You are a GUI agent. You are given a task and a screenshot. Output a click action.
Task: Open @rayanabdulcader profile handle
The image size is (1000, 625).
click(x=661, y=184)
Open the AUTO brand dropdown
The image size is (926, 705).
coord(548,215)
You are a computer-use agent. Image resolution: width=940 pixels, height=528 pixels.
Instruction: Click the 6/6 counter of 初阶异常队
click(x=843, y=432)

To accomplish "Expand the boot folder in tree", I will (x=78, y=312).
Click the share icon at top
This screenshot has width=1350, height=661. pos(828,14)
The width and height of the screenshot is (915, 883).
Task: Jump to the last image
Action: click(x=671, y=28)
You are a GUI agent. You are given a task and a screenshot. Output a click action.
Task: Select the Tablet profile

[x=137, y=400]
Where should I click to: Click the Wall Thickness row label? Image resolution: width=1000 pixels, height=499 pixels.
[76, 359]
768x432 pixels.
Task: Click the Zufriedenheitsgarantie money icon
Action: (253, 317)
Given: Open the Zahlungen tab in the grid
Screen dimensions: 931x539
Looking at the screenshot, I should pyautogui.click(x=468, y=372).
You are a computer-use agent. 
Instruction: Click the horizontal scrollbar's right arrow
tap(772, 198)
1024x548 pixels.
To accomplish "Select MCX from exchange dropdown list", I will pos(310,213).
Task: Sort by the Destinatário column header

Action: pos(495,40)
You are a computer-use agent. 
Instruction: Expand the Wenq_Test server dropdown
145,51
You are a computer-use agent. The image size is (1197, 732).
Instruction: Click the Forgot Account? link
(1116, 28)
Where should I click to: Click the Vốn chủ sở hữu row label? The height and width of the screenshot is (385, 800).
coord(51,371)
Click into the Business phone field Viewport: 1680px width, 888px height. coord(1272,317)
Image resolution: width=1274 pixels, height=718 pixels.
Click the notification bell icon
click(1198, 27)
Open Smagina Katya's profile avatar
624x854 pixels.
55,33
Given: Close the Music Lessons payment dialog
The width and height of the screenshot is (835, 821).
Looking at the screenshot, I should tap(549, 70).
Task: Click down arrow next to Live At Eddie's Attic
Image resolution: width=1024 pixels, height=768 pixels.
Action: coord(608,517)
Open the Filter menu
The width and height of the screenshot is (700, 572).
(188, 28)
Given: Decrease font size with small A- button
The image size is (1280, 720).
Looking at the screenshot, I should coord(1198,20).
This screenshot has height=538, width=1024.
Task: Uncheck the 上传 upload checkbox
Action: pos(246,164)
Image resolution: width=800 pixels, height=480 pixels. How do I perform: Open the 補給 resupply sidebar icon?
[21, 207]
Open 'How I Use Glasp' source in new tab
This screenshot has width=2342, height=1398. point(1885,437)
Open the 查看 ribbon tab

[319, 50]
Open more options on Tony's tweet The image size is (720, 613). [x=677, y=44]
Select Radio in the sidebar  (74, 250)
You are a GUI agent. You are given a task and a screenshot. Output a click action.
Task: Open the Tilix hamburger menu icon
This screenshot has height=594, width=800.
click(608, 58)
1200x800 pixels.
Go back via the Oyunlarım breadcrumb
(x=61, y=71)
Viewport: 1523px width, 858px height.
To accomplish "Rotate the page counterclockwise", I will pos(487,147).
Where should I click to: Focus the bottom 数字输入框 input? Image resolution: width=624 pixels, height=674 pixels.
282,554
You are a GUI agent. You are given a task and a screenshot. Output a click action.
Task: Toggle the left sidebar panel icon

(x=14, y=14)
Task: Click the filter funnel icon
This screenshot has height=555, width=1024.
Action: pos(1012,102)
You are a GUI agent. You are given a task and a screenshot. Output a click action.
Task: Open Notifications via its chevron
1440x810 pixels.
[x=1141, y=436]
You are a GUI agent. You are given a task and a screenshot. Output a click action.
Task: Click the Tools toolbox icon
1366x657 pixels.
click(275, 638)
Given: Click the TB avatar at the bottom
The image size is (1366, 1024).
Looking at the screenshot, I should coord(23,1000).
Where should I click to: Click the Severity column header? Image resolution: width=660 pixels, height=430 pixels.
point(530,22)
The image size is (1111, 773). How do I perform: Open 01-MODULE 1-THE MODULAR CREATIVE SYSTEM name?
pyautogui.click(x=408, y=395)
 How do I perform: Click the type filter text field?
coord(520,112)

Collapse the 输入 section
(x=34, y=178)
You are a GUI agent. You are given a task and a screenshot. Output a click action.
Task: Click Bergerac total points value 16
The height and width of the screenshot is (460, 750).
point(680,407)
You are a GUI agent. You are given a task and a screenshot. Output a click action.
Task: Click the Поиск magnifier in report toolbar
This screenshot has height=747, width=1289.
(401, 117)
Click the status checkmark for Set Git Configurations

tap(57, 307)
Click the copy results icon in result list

________________

## AIM OF THE TASK:
Write out the full listing exactly as given.

## WRITTEN REPLY:
You are a GUI agent. You are given a task and a screenshot. Output a click action.
Task: Open @rayanabdulcader profile handle
The image size is (1000, 625).
click(x=661, y=184)
Open the AUTO brand dropdown
The image size is (926, 705).
coord(548,215)
You are a computer-use agent. Image resolution: width=940 pixels, height=528 pixels.
Instruction: Click the 6/6 counter of 初阶异常队
click(x=843, y=432)

To accomplish "Expand the boot folder in tree", I will (x=78, y=312).
Click the share icon at top
This screenshot has width=1350, height=661. pos(828,14)
The width and height of the screenshot is (915, 883).
Task: Jump to the last image
Action: click(x=671, y=28)
You are a GUI agent. You are given a task and a screenshot. Output a click action.
Task: Select the Tablet profile

[x=137, y=400]
Where should I click to: Click the Wall Thickness row label? Image resolution: width=1000 pixels, height=499 pixels.
[76, 359]
768x432 pixels.
Task: Click the Zufriedenheitsgarantie money icon
Action: (253, 317)
Given: Open the Zahlungen tab in the grid
Screen dimensions: 931x539
Looking at the screenshot, I should pyautogui.click(x=468, y=372).
You are a computer-use agent. 
Instruction: Click the horizontal scrollbar's right arrow
tap(772, 198)
1024x548 pixels.
To accomplish "Select MCX from exchange dropdown list", I will pos(310,213).
Task: Sort by the Destinatário column header

Action: pos(495,40)
You are a computer-use agent. 
Instruction: Expand the Wenq_Test server dropdown
145,51
You are a computer-use agent. The image size is (1197, 732).
Instruction: Click the Forgot Account? link
(1116, 28)
Where should I click to: Click the Vốn chủ sở hữu row label? The height and width of the screenshot is (385, 800).
coord(51,371)
Click into the Business phone field Viewport: 1680px width, 888px height. coord(1272,317)
Image resolution: width=1274 pixels, height=718 pixels.
Click the notification bell icon
click(1198, 27)
Open Smagina Katya's profile avatar
624x854 pixels.
55,33
Given: Close the Music Lessons payment dialog
The width and height of the screenshot is (835, 821).
Looking at the screenshot, I should tap(549, 70).
Task: Click down arrow next to Live At Eddie's Attic
Image resolution: width=1024 pixels, height=768 pixels.
Action: coord(608,517)
Open the Filter menu
The width and height of the screenshot is (700, 572).
(188, 28)
Given: Decrease font size with small A- button
The image size is (1280, 720).
Looking at the screenshot, I should coord(1198,20).
This screenshot has height=538, width=1024.
Task: Uncheck the 上传 upload checkbox
Action: pos(246,164)
Image resolution: width=800 pixels, height=480 pixels. How do I perform: Open the 補給 resupply sidebar icon?
[21, 207]
Open 'How I Use Glasp' source in new tab
This screenshot has width=2342, height=1398. point(1885,437)
Open the 查看 ribbon tab

[319, 50]
Open more options on Tony's tweet The image size is (720, 613). [x=677, y=44]
Select Radio in the sidebar  (74, 250)
You are a GUI agent. You are given a task and a screenshot. Output a click action.
Task: Open the Tilix hamburger menu icon
This screenshot has height=594, width=800.
click(608, 58)
1200x800 pixels.
Go back via the Oyunlarım breadcrumb
(x=61, y=71)
Viewport: 1523px width, 858px height.
To accomplish "Rotate the page counterclockwise", I will pos(487,147).
Where should I click to: Focus the bottom 数字输入框 input? Image resolution: width=624 pixels, height=674 pixels.
282,554
You are a GUI agent. You are given a task and a screenshot. Output a click action.
Task: Toggle the left sidebar panel icon

(x=14, y=14)
Task: Click the filter funnel icon
This screenshot has height=555, width=1024.
Action: pos(1012,102)
You are a GUI agent. You are given a task and a screenshot. Output a click action.
Task: Open Notifications via its chevron
1440x810 pixels.
[x=1141, y=436]
You are a GUI agent. You are given a task and a screenshot. Output a click action.
Task: Click the Tools toolbox icon
1366x657 pixels.
click(275, 638)
Given: Click the TB avatar at the bottom
The image size is (1366, 1024).
Looking at the screenshot, I should coord(23,1000).
Where should I click to: Click the Severity column header? Image resolution: width=660 pixels, height=430 pixels.
point(530,22)
The image size is (1111, 773). How do I perform: Open 01-MODULE 1-THE MODULAR CREATIVE SYSTEM name?
pyautogui.click(x=408, y=395)
 How do I perform: Click the type filter text field?
coord(520,112)

Collapse the 输入 section
(x=34, y=178)
You are a GUI agent. You are given a task and a screenshot. Output a click action.
Task: Click Bergerac total points value 16
The height and width of the screenshot is (460, 750).
point(680,407)
You are a GUI agent. You are given a task and a screenshot. Output a click action.
Task: Click the Поиск magnifier in report toolbar
This screenshot has height=747, width=1289.
(401, 117)
Click the status checkmark for Set Git Configurations

tap(57, 307)
Click the copy results icon in result list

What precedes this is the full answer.